En realidad no hay nada que te obligue a nivel externo sino que se trata de un imperativo categórico que te has marcado tú mismo. Por ejemplo, una forma de esclavitud es el perfeccionismo que se muestra en aquellos casos en los que la persona siente que debe de brillar en todos los campos de su vida. Lo cierto es que resulta imposible.

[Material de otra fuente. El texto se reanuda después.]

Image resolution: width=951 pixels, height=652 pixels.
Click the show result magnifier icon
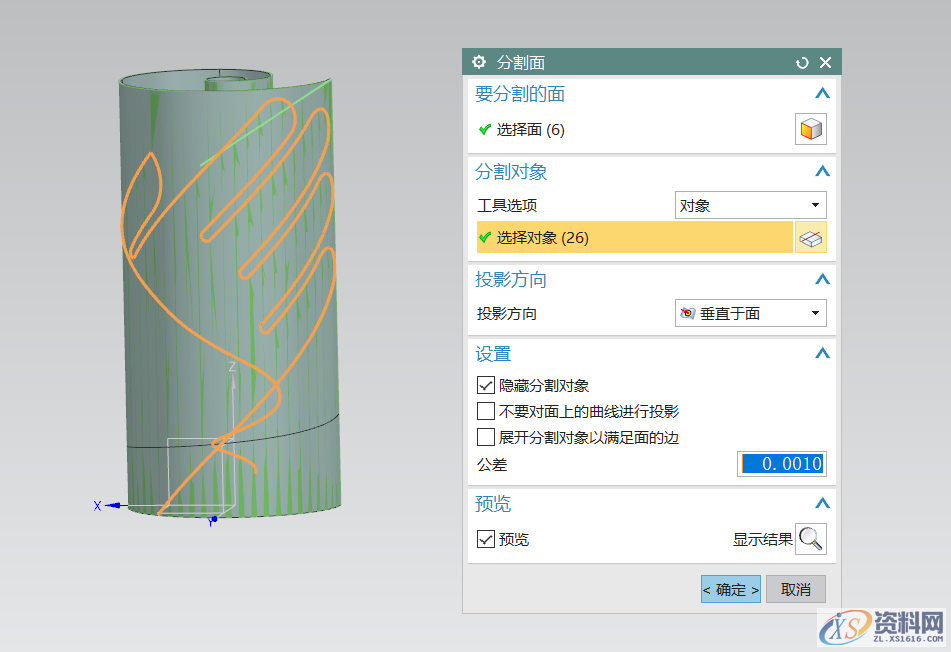tap(811, 539)
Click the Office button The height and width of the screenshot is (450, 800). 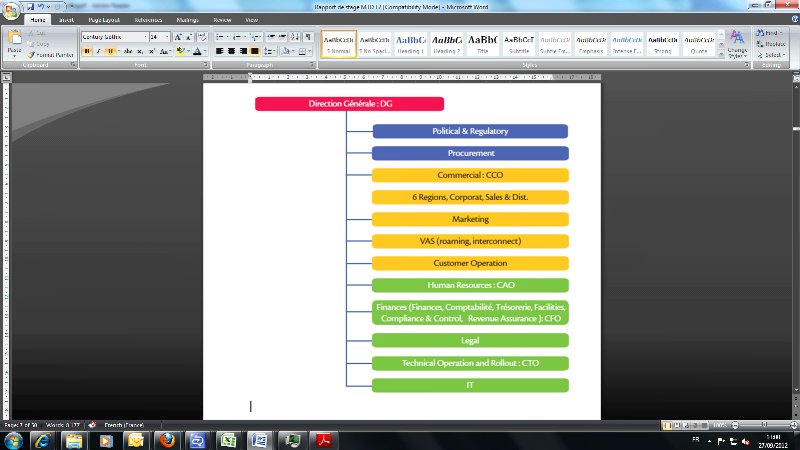click(10, 10)
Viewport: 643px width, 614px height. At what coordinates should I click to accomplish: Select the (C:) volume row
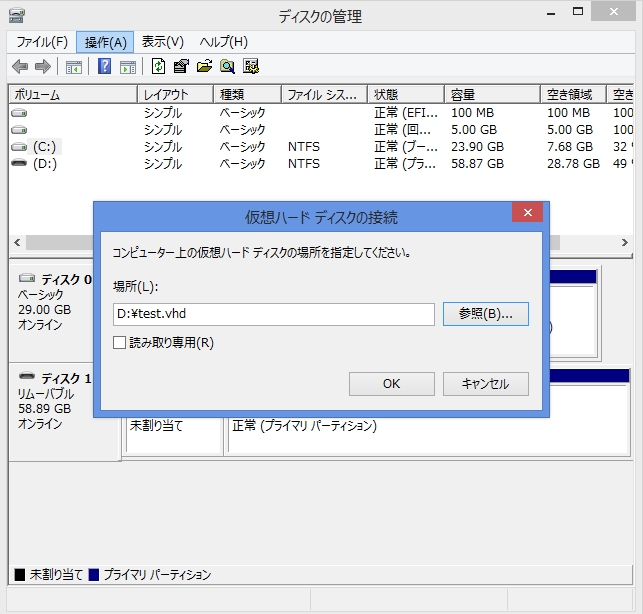click(44, 146)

En la sociedad actual, existen nuevas formas de esclavitud que son las que brotan de la belleza estética. Existen personas que viven a dieta cada día, que se pesan cada mañana en la báscula, pasan horas en el gimnasio… ¿Tiene esto algo de malo? Absolutamente nada, de hecho, es bueno estar en forma. Sin embargo, sí es una pena que se dedique tanto tiempo a temas físicos y tan poco, a temas intelectuales, como por ejemplo, la lectura de un buen libro. La verdadera felicidad brota del equilibrio entre cuerpo y mente. Y es que, la mente genera muchos pensamientos que no siempre son positivos. Por tanto, a partir de este punto llegamos a una nueva forma de esclavitud: el pensamiento negativo.

El hecho de vivir agotado por la queja y por la pena que se mantiene día tras día por una decisión propia. Cuando alguien de verdad quiere dejar de sufrir, hace algo por estar mejor. Pero no se queda anclado en ese estado de aparente comodidad que resulta insano.